D.G. looked out of the bathroom and said through the towel with which he was giving his hair a first dry, “I would have liked to greet your Directorial Excellence in a properly imposing manner, but you catch me at a disadvantage, since I am in the extremely undignified predicament of having just emerged from my shower.”

“Oh, shut up,” said Pandaral pettishly.

Ordinarily, he enjoyed D.G.’s irrepressible breeziness, but not now. In some ways, he never really understood D.G. at all. D.G. was a Baley, a lineal descendant of the great Elijah and the Founder, Bentley. That made D.G. a natural for a Director’s post, especially since he had the kind of bonhomie that endeared him to the public. Yet he chose to be a Trader, which was a difficult life—and a dangerous one. It might make you rich, but it was much more likely to kill you or—what was worse—prematurely age you.

What’s more, D.G.’s life as a Trader took him away from Baleyworld for months at a time and Pandaral preferred his advice to those of most of his department heads. One couldn’t always tell when D.G. was serious, but, allowing for that, he was worth listening to.

Pandaral said heavily, “I don’t think that that woman’s speech was the best thing that could have happened to us.”

D.G., mostly dressed, shrugged his shoulders, “Who could have foretold it?”

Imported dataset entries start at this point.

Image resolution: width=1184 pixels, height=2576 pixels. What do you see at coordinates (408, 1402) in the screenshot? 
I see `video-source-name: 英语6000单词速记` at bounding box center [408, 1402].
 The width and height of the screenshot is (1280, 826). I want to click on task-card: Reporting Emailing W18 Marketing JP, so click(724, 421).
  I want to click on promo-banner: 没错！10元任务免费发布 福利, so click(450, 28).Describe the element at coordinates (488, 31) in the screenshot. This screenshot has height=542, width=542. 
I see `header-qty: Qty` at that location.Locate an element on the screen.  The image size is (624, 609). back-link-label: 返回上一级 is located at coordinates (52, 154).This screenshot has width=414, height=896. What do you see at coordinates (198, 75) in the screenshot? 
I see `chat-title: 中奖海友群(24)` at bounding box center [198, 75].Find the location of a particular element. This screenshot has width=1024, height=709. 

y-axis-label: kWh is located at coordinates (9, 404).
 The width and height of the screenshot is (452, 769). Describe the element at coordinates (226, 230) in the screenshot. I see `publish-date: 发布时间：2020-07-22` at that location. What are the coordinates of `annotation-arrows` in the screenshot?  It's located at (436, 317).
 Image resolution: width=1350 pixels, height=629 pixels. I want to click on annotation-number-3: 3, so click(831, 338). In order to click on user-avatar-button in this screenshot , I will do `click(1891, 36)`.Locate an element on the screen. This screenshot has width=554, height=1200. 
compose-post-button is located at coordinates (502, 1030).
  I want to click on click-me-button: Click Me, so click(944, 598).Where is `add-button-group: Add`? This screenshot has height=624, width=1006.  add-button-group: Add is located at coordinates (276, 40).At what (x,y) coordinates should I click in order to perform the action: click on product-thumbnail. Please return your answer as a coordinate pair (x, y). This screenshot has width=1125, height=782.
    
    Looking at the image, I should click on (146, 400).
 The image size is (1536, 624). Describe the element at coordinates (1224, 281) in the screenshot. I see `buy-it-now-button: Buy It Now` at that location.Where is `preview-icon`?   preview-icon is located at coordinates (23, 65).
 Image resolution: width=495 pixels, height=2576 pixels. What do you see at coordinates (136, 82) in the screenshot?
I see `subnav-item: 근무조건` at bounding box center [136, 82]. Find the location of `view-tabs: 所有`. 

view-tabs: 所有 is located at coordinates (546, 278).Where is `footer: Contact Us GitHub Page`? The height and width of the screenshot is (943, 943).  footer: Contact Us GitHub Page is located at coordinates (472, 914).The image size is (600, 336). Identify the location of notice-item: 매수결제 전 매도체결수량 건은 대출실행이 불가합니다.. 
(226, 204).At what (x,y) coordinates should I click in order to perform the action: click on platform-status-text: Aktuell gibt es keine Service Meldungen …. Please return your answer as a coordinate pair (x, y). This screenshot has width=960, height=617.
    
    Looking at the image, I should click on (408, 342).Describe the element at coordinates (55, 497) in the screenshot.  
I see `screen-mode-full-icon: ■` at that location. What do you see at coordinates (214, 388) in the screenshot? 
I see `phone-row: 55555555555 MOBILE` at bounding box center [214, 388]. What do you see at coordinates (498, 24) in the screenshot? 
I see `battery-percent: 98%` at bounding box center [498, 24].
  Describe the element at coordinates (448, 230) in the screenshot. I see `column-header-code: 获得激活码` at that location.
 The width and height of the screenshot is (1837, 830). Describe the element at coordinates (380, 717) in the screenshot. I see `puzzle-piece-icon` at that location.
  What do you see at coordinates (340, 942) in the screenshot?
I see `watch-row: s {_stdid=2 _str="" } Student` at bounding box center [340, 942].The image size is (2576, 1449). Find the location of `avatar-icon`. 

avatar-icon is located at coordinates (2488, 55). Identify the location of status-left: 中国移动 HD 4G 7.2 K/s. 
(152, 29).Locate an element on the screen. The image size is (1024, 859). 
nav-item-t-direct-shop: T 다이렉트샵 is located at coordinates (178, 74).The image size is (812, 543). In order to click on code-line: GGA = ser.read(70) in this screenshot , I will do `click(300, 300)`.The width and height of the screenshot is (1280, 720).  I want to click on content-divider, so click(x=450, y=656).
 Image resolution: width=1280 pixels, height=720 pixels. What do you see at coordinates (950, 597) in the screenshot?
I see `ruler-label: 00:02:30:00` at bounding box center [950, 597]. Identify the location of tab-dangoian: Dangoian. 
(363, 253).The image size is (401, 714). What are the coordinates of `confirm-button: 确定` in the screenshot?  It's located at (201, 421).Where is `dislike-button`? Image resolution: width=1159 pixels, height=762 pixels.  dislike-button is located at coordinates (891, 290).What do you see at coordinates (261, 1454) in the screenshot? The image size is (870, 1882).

“You might have. You must have looked up her background—if you had made up your mind to carry her off.”

“I did look up her background, Director. She spent over three decades on Solaria. It was Solaria that formed her and she lived there entirely with robots. She saw human beings only by holographic images, except for her husband and he didn’t visit her often. She had a difficult adjustment to make when she came to Aurora and even there she lived mostly with robots. At no time in twenty-three decades would she have faced as many as twenty people all together, let alone four thousand. I assumed she wouldn’t be able to speak more than a few words—if that. I had no way of knowing she was a rabble-rouser.”